Such subtle beauty of leafage is exceptional in the ornamental design of the Renaissance. The carver of the fifteenth century generally misses the vigour of line, the finer surface flexures, and the expression of organic structure shown in the supremely fine details of the reliefs by the Lombardi. The convolutions of Renaissance design are apt to be more formal and the leading lines less springy. In some cases the finer qualities of curvature are wholly wanting, as in the scrolls that border the bronze door-valves of St. Peter's in Rome by the Florentine sculptor Filarete (Fig. 99). In these scrolls the heavy and lifeless character of the poorest Roman models is reproduced. The finish of these carvings, in the better examples, is usually elaborate, and in such work as that of the Lombardi in Venice it is exquisite. But in many cases it is mere surface smoothing without expressive character, as in the leafage of Benedetto da Maiano in the pulpit of Santa Croce of Florence, where the expression of the beautiful leaf anatomy is almost wholly polished out.

Fig. 99. Arabesque by Filarete, Rome.

It is a fundamental weakness of this style of ornamentation that it is so largely made up of artificial convolutions and formal symmetries. Reduced to its linear elements, it mainly consists either of an axial line with scrolls and weak curves set symmetrically on either side of it, or of a formal meander with alternating scrolls. The wearisome repetition of these two schemes of composition is a characteristic of the art of the Renaissance. Many changes are wrung on these primary motives, but no possible variation of them can relieve their dulness. That they are derived from an ancient source does not justify their use. They are not, however, drawn from the best ancient source. In Greek art elements of a kindred nature had been treated in a finer way, with exquisite moderation of curvature and vitality of line. But the ornamental designers of the Renaissance drew their inspiration from the Græco-Roman travesties of Greek ornamentation, such as the tiresome arabesques that were painted on the walls of Pompeian houses.

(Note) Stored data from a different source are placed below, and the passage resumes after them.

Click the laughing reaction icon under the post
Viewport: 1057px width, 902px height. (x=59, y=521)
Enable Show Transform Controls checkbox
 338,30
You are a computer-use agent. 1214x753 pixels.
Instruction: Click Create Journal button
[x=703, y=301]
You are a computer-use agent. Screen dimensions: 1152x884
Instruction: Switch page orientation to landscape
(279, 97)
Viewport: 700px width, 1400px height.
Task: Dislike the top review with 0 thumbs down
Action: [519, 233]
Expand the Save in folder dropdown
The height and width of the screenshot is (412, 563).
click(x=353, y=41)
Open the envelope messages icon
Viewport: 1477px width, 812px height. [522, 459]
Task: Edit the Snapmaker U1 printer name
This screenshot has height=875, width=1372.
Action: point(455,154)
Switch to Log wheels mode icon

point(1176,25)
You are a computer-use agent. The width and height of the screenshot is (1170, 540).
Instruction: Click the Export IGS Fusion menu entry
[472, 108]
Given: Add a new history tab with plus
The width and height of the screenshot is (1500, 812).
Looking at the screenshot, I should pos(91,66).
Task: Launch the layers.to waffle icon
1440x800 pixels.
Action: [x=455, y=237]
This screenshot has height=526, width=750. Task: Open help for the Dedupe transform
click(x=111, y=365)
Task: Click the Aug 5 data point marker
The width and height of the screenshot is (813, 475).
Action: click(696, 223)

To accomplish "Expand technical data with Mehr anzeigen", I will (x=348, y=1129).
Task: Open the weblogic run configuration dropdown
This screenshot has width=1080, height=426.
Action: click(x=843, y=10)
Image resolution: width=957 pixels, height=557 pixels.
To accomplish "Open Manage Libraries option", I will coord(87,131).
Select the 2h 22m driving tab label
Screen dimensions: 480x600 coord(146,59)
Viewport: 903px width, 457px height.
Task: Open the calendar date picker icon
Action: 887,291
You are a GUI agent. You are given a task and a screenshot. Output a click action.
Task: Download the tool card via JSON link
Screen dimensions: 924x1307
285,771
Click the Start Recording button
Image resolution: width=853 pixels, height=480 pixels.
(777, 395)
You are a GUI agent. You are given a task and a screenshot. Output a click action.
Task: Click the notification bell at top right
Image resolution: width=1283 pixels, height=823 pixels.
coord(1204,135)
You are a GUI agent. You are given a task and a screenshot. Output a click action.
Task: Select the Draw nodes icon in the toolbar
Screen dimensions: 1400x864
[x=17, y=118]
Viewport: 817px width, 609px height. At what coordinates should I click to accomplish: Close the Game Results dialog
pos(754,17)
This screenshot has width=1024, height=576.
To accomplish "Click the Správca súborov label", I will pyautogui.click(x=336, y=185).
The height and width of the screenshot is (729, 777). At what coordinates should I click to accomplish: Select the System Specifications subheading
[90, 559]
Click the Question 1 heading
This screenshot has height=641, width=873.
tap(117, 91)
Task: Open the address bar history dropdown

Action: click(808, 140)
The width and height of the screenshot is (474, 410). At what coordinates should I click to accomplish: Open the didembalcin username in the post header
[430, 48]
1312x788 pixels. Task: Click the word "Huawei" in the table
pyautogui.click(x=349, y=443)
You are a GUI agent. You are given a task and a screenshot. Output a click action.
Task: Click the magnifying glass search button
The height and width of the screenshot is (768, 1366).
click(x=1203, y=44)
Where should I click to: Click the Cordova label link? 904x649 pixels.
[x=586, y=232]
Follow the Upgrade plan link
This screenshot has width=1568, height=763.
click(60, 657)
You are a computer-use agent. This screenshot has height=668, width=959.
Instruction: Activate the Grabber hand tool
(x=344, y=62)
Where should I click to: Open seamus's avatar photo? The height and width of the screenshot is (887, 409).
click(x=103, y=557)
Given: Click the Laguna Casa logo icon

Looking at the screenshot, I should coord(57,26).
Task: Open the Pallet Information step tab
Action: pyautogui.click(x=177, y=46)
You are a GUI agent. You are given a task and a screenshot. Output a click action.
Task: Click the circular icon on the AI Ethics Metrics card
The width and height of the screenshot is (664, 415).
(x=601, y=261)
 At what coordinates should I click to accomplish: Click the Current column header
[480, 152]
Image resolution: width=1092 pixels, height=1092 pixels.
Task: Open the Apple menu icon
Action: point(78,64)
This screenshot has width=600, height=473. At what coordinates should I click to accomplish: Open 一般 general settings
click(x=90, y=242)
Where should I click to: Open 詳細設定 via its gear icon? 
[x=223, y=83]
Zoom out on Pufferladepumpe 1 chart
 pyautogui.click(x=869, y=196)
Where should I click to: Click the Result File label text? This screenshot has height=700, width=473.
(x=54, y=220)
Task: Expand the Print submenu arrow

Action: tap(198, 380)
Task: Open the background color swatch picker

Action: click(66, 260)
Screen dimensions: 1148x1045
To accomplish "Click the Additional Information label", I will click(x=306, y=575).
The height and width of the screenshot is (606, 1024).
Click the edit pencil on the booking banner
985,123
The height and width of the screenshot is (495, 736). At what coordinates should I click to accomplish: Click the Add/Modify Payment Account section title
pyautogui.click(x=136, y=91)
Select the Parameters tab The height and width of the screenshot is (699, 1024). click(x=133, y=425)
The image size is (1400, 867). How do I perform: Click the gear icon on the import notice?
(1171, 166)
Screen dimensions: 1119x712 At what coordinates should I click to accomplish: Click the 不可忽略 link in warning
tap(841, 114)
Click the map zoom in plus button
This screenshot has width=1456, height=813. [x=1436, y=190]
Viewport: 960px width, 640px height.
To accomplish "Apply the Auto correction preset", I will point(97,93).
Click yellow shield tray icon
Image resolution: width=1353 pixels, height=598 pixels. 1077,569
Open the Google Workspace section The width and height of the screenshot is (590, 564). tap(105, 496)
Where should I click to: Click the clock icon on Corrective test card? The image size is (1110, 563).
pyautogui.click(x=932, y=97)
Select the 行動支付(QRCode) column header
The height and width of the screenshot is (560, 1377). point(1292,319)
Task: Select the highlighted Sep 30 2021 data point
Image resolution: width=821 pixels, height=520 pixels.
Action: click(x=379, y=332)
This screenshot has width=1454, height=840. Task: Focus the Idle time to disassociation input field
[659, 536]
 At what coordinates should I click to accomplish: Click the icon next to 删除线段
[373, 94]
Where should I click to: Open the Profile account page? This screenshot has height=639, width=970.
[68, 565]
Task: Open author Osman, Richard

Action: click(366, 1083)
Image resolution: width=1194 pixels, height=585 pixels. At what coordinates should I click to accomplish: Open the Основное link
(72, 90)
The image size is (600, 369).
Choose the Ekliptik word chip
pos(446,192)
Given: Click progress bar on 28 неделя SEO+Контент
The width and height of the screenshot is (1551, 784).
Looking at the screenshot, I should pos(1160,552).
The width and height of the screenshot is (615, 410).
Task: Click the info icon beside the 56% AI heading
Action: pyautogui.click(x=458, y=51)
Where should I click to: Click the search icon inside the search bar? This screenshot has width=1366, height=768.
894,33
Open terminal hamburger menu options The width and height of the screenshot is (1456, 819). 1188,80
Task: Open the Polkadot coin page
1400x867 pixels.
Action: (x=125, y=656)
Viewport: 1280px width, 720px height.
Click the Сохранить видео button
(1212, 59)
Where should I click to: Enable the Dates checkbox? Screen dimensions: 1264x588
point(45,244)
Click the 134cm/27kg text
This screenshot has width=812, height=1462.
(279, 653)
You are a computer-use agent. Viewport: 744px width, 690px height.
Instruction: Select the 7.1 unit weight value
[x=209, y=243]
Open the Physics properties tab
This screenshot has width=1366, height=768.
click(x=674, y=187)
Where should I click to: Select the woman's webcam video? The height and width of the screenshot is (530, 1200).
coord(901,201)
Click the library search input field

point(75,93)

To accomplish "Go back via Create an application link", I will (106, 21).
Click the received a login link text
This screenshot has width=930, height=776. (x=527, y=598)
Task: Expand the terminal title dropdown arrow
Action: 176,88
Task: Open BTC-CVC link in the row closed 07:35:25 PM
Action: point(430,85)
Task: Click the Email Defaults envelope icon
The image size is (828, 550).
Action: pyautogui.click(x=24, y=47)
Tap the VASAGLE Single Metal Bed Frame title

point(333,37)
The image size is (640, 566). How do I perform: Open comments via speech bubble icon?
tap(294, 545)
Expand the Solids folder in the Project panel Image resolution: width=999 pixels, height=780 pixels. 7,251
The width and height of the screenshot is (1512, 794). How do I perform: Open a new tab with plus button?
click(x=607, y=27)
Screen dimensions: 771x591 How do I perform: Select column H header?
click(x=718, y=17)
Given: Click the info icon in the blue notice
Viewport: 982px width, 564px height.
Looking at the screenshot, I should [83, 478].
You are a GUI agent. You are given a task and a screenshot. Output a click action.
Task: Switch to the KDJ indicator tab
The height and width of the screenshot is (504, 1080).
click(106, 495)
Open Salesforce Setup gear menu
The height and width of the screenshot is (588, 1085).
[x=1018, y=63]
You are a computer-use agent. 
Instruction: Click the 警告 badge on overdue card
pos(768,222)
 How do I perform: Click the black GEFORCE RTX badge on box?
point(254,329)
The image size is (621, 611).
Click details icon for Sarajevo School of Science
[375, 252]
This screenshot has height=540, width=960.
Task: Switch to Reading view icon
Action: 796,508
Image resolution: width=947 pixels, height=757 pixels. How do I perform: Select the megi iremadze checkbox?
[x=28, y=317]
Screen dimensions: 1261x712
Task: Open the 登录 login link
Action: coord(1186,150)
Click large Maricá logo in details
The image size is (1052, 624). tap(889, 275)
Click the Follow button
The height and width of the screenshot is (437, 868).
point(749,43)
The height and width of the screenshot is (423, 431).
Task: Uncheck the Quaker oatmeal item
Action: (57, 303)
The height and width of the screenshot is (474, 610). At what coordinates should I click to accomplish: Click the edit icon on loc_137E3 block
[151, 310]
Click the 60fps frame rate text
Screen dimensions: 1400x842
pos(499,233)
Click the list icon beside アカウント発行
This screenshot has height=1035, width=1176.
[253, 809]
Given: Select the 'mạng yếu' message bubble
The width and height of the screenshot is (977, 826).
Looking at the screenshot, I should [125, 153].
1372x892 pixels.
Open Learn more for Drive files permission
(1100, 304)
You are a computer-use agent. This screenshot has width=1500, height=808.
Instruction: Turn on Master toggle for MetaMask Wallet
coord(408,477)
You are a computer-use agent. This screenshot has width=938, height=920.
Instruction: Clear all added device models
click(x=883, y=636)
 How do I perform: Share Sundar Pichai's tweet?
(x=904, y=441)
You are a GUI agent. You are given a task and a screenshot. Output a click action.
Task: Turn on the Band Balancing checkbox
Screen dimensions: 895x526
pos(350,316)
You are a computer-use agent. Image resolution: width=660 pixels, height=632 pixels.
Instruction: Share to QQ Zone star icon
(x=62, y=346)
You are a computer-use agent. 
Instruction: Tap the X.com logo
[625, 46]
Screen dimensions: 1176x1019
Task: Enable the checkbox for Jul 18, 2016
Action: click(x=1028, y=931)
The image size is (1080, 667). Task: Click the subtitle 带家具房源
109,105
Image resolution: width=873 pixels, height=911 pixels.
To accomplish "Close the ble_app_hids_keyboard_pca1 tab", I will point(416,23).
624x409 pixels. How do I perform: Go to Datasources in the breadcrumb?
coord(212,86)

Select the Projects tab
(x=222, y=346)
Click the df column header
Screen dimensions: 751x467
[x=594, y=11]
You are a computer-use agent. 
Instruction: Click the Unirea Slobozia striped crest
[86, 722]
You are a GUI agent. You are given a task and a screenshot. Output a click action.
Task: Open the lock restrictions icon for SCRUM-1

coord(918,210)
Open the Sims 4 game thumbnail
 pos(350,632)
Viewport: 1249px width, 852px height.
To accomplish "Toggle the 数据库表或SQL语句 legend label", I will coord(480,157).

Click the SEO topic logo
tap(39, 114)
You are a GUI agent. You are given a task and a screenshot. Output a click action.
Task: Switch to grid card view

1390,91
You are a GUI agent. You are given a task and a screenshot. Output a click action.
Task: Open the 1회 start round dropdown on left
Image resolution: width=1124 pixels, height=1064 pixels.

The arrangements, as well as the treatment, of the details drawn from plant life that are associated with this style of design are often most artificial and inorganic, as in the pulpit of Santa Croce before mentioned, where on the side of a console (Fig. 100) fruit and leafage issue from a nondescript receptacle of ungraceful shape, having a clumsy fluted stalk bound with a fluttering ribbon ending in a tassel. Such unnaturally

Fig. 100.—Console of pulpit in Santa Croce.

composed details are unknown in the pure Gothic art which the men of the Renaissance thought so barbaric. The introduction of objects like the singular cornucopia and the ribbon of this design is common in Renaissance ornamentation. Without affirming that artificial objects may never enter into an ornamental composition, I think it may be said that such objects, if used as conspicuous features, ought to have some beauty of form,[3] and certainly every group of objects, of whatever kind, should be composed so as to produce an effect of organic unity. Each detail ought to have a place and a posture which should make it a part of some system of related ornamental lines. This is, of course, elementary, and the principle is usually carried out in the ornamentation of the Renaissance, though in a highly artificial way. But in the design on the triangular panel of this console there is no fine system of related lines. The fruit and leafage have a disjointed arrangement, and the wriggled ribbon has no beauty of line or surface.
Fig. 101.—Leafage from the Ghiberti gates.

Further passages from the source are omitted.